Friday, May 6, 2016

Cost cutting proves costly


My travels took me to Tunbridge Wells last week, where I learnt that the Borough Council is being forced to spend “hundreds of thousands of pounds” (I think the figure is actually £150,000) to extricate themselves from a partnership they had entered into in 2014 with two neighbouring authorities to set up a joint planning service. The new service has been described as “a fiasco”. It was intended to save money, but had cost Tunbridge Wells £70,000 more in its first year of operation than it would have cost them to run their own planning department independently, and these extra costs were set to rise further. The plug was finally pulled on the doomed scheme on 5 November.

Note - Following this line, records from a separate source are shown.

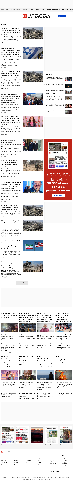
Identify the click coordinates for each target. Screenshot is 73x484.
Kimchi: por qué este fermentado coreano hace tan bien (62, 361)
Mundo (37, 9)
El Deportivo (31, 9)
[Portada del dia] (58, 168)
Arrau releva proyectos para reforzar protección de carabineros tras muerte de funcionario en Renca (8, 337)
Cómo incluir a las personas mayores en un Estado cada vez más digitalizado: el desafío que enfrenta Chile (45, 317)
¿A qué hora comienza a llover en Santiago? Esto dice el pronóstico (45, 345)
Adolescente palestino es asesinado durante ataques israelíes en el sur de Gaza (10, 207)
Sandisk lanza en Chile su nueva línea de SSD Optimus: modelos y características (9, 384)
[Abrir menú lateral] (2, 16)
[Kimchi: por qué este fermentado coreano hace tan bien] (63, 375)
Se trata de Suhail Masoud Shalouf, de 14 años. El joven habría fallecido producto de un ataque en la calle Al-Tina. (11, 213)
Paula (57, 356)
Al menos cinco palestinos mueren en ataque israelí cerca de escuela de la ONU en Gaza (11, 30)
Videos (42, 9)
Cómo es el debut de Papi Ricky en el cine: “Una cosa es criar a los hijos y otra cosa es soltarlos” (27, 385)
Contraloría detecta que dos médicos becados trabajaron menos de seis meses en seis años (55, 92)
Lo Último (48, 9)
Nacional (12, 9)
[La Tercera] (7, 443)
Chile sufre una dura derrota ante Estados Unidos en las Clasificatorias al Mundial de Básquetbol (63, 317)
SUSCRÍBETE (58, 196)
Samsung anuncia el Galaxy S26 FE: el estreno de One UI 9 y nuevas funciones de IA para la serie (9, 395)
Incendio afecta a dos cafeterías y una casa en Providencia (9, 315)
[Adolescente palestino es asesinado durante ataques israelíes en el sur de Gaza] (33, 210)
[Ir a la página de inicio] (36, 16)
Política (7, 9)
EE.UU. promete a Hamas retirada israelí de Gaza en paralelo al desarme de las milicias (9, 163)
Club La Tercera (56, 9)
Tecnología (24, 9)
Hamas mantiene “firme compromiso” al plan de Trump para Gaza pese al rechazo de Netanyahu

Not only did costs rise as a result of merging the planning services of the three authorities, but overall performance also suffered. In 2012-13 TWBC was managing to validate 87% of planning applications within 5 working days. After the merger, it went down to 34%. (The new service had been heralded as “a high performing planning support service that delivers high quality, accurate and timely support to customers”!) One of the fears that may have led to Tunbridge Wells’ decision to break way from the joint arrangement was the possibility that the decline in performance could have led to the council being placed in ‘special measures’ by the government.

As one local councillor pointed out, this serves as a warning to any other local planning authorities thinking of entering into a joint arrangement with their neighbours for the provision of services that have previously been dealt with in-house. Not only have there been all the on-costs of setting up the new service, but in order to bring planning back in-house TWBC will now have to budget for redundancies, extra computer and software costs and legal expenses, as well as compensation to their neighbours Maidstone and Swale for breaking up the joint arrangements.

The decision to pull the plug on the joint service was no sudden whim on the part of TWBC; the writing had been on the wall for some time. The three councils had brought in Mid Kent Audit last summer when rising costs and deteriorating performance were becoming a cause for increasing concern. The auditors’ report identified major failings in the project, one of which was that the new service had been put under a manager with no previous knowledge or experience of planning. A lack of resources being allocated to the project was another factor that had undermined the effectiveness of the service and had led to a spiral of delays, inefficiency and rising costs. Needless to say, staff morale went through the floor.

This debacle is all the more embarrassing for Tunbridge Wells and its MP, as the council was conscientiously attempting to set an example to other authorities in doing exactly what the Secretary of State for Communities and Local Government has been urging local authorities to do, by merging services with neighbouring authorities. And who is the MP for Tunbridge Wells? It is Greg Clark who is, erm, the Secretary of State for Communities and Local Government.

No doubt the good citizens of Tunbridge Wells would be justified in describing themselves as “Disgusted”.